Reproduce the data below word for word, setting aside any picture it holds.

(Saved entries)
>>>
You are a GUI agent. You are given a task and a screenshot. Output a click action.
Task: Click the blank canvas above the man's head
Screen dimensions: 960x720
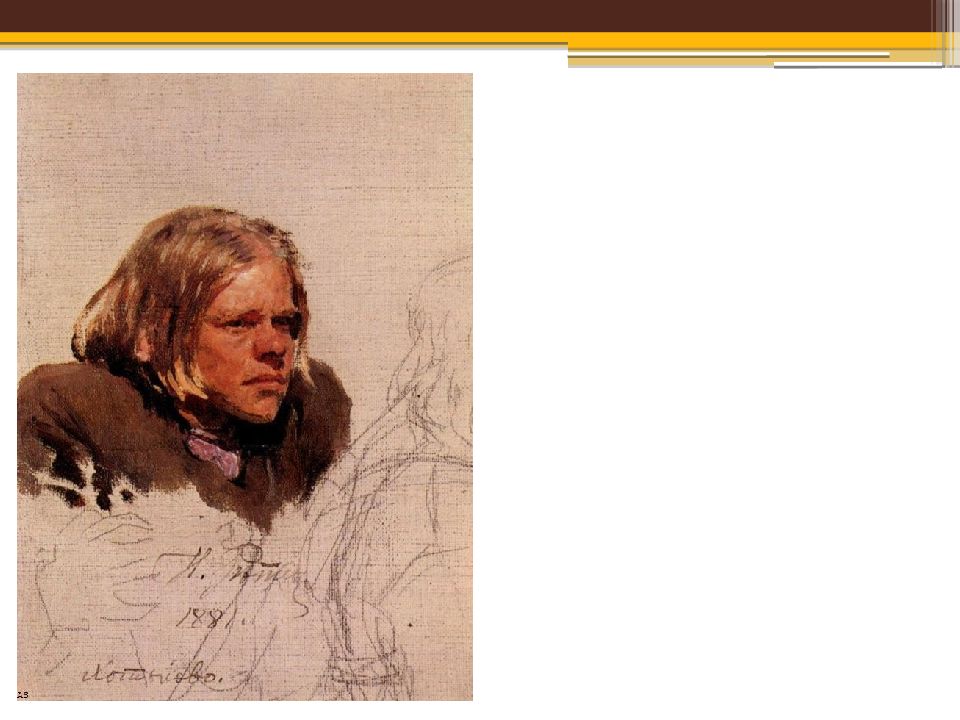[x=245, y=141]
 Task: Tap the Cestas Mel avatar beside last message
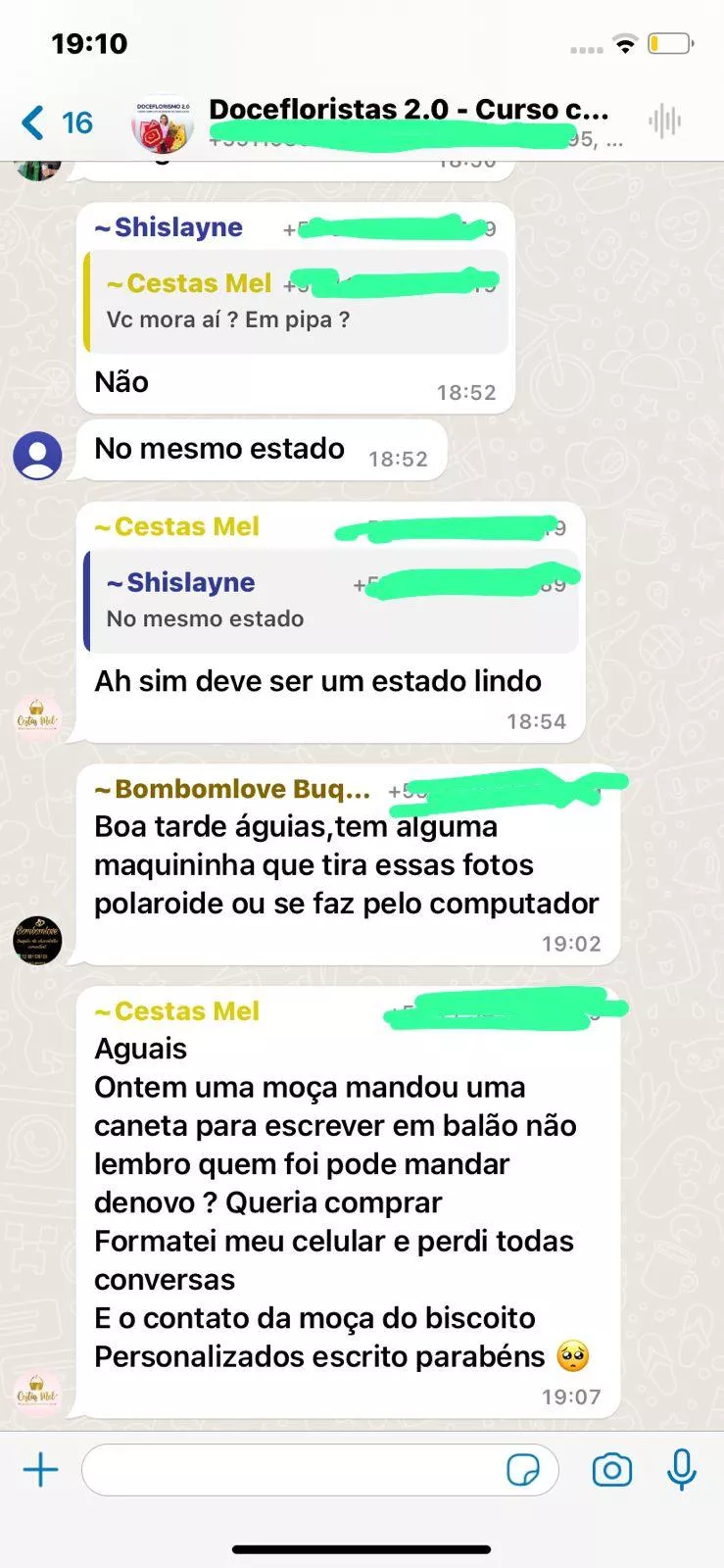click(x=37, y=1393)
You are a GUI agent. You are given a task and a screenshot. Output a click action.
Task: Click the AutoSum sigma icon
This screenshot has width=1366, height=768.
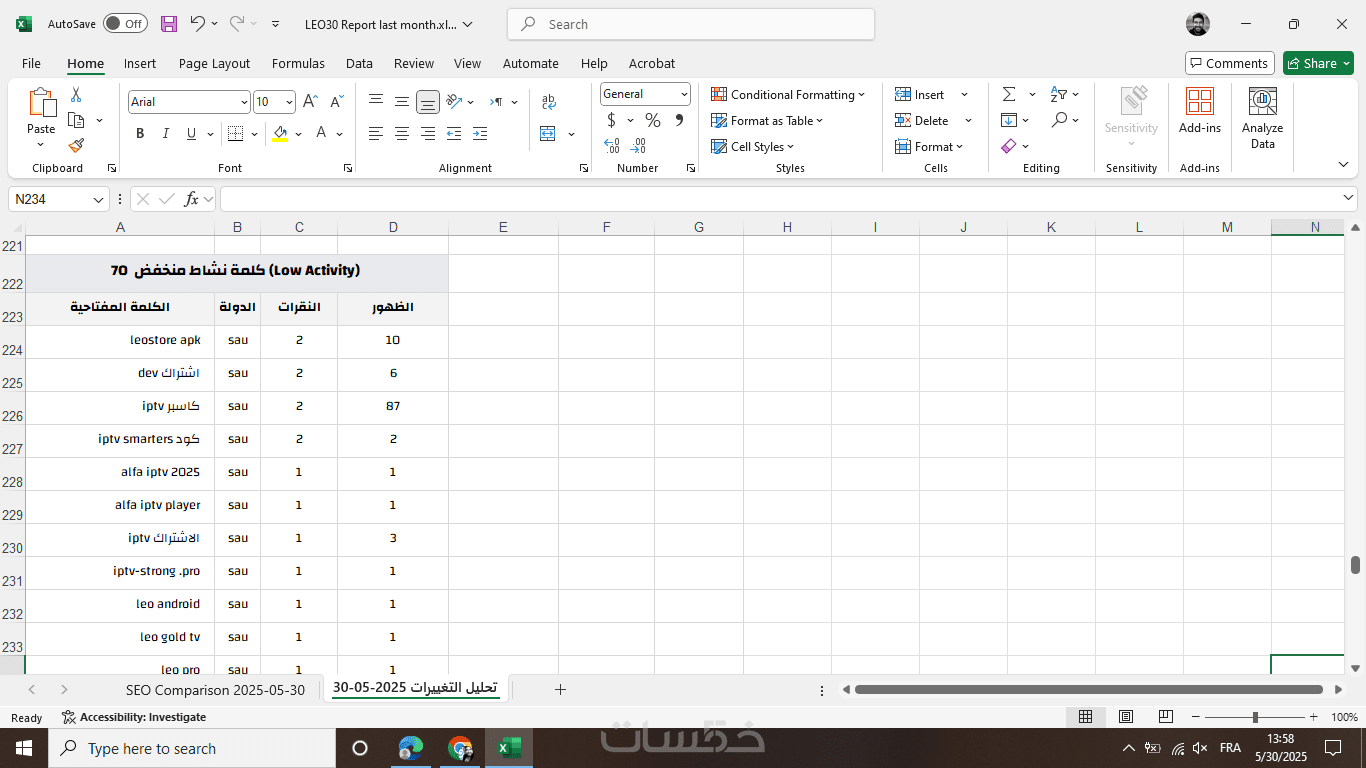[x=1009, y=94]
<<<
> _Answer area_
You are a GUI agent. You are given a task and a screenshot. Output a click action.
Task: Click the blank canvas above the man's head
Screen dimensions: 960x720
[x=245, y=141]
 Task: Tap the Cestas Mel avatar beside last message
click(x=37, y=1393)
You are a GUI agent. You are given a task and a screenshot. Output a click action.
Task: Click the AutoSum sigma icon
This screenshot has width=1366, height=768.
[x=1009, y=94]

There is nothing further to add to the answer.